Jorge Luis Borges On Writing Short Stories: El Zahir

Jorge Luis Borges (1899-1986) is one of the best-known Latin American writers.  It is difficult to summarize Borges in a few sentences.  The best way to get to know Borges is to read his stories.  Many think he was a genius.  His short stories are unique and let the reader step away from reality for a brief time.

This excerpt is part of “Acerca de mis cuentos,” which discusses how he wrote certain stories.  I have tried to find out whether this is an essay or the transcript of a lecture, but have had no success.  Any help on this would be appreciated!

This is a translation on the section about “The Zahir” a short story that appeared in El Aleph (1949).  The translation is mine.  I suggest reading the story and then reading Borges’ comments.

 

THE ZAHIR

I will try, then, to remember one of my stories.  I was in doubt while I was brought here, and remembered a story I don’t know if you have read; it is called The Zahir.  I am going to talk about how I conceived that story.  I use the word “story” in quotation marks as I don’t know whether it is or it isn’t, but in the end, the issue of genre is of little importance.  Croce believed that there are no genres; I think that they do exist to the extent that there is an expectation on the part of the reader.  I think that a person reads a short story in a different way than they do when they read an entry in an encyclopedia, or when they read a novel, or when they read a poem.  A text may not be different, but the genre may change according to the reader, according to the expectation.  A person that reads a short story knows or expects to read something that will distract them from their ordinary life, that will make them enter a world, not fantastic- the word is too ambitious- but slightly different from the world of common experience.

Now we come to “The Zahir,” and now that we’re friends, I will tell you how I thought of that story.  I don’t remember the date when I wrote it; I know I was working as director of the National Library in south Buenos Aires, near La Concepción Church; I know the neighborhood well.  My starting point was one word, one word we use almost every day without realizing how mysterious it is (except that all words are mysterious): I thought of the word unforgettable, inolvidable in Spanish.  I don’t know why I paused as I had heard the word a thousand times, almost not a day goes by without hearing it.  I thought it would be strange if there was, in what we call reality, an object, a thing- why not?- that was truly unforgettable.
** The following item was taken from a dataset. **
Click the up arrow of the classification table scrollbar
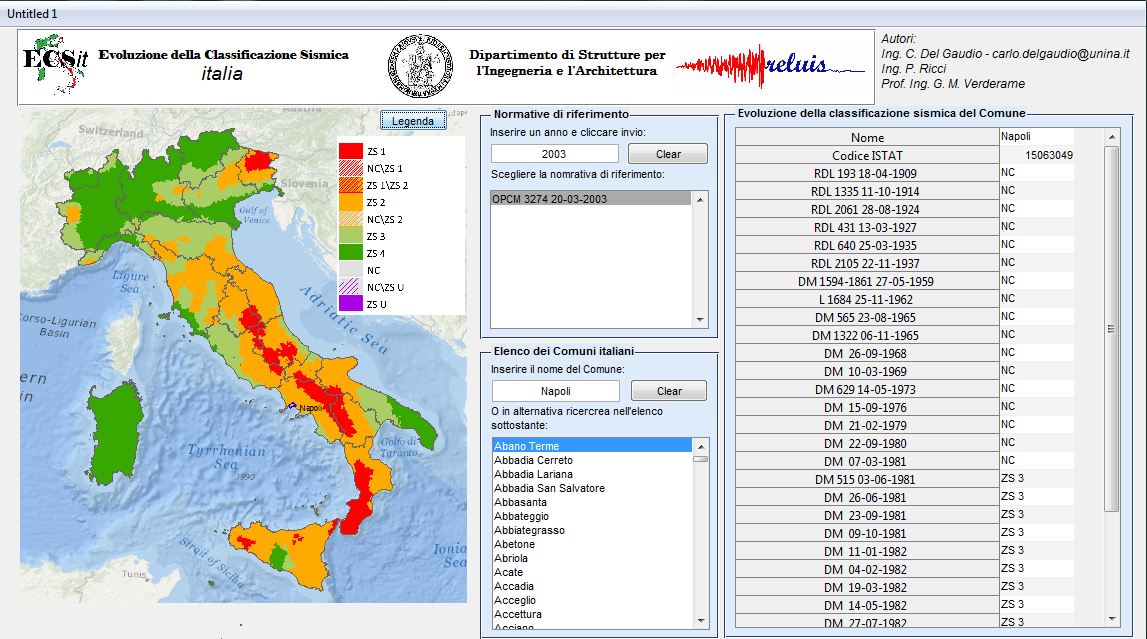 click(1112, 137)
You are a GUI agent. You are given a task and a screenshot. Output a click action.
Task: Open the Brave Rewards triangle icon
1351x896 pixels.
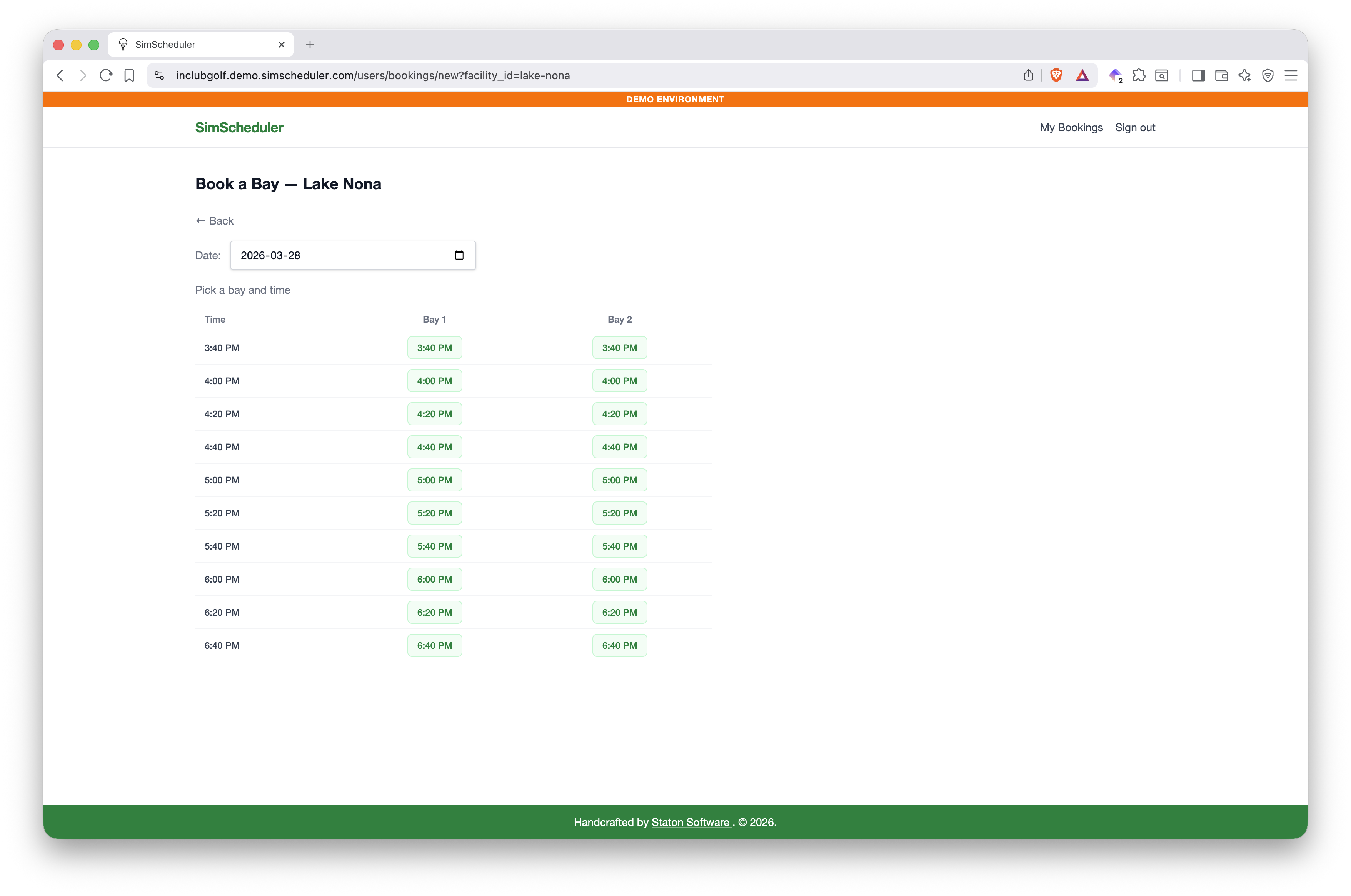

That was my staring point; pretty abstract and limited: thinking about the possible meaning of that word that is heard, read, literally un-forgettable, unforgettable, inolvidable, unvergasselich, inouviable.  As you have seen, it is a pretty shabby consideration.  Immediately I though that if there is something unforgettable, that something must be common because if we had a chimera, for example, a three-headed monster (I believe one head was a goat, another was a snake, and I think the other was dog, I’m not sure), we would certainly remember it.  So there would be no story with an unforgettable minotaur, chimera, or unicorn; no, it had to be something very common. While thinking of something common, I thought, I think immediately, about a coin, as thousands and thousands and thousands of coins are minted, all exactly the same.  All with an effigy of liberty, or a coat of arms, or certain conventional words.  How strange it would be if there was a coin, a coin lost among millions of coins, that was unforgettable.  And I thought of a coin that has by now disappeared, a twenty-cent coin, a coin like the others, like the five- and ten-cent coin, only bigger; how strange if among literally millions of coins minted by the State, by one of the hundreds of States, there was one that was unforgettable.  That’s where the idea was born: from an unforgettable twenty-cent coin.  I don’t know if they still exist, if they are collected, if they are worth anything; I didn’t think about these things at the time.  I thought about a coin that had to be unforgettable for the purpose of my story; in essence, the person who saw it would not be able to think about anything else.

After that I found myself facing a second or third problem…I’ve lost count.  Why would that coin be unforgettable?  The reader will not just accept the idea, I had to prepare my coin’s inviolability, and for that I needed to assume the emotional state of the person who sees it, I needed to insinuate madness, as the subject of my story was something akin to madness or obsession.  I then thought, as Edgar Allan Poe did when he wrote “The Raven,” in the beautiful death.  Poe asked himself who could be affected by the death of that woman, and deduced that it had to be someone that was in love with her.  From there I got to the idea of a woman, who I am in love with, who dies, and I am desperate.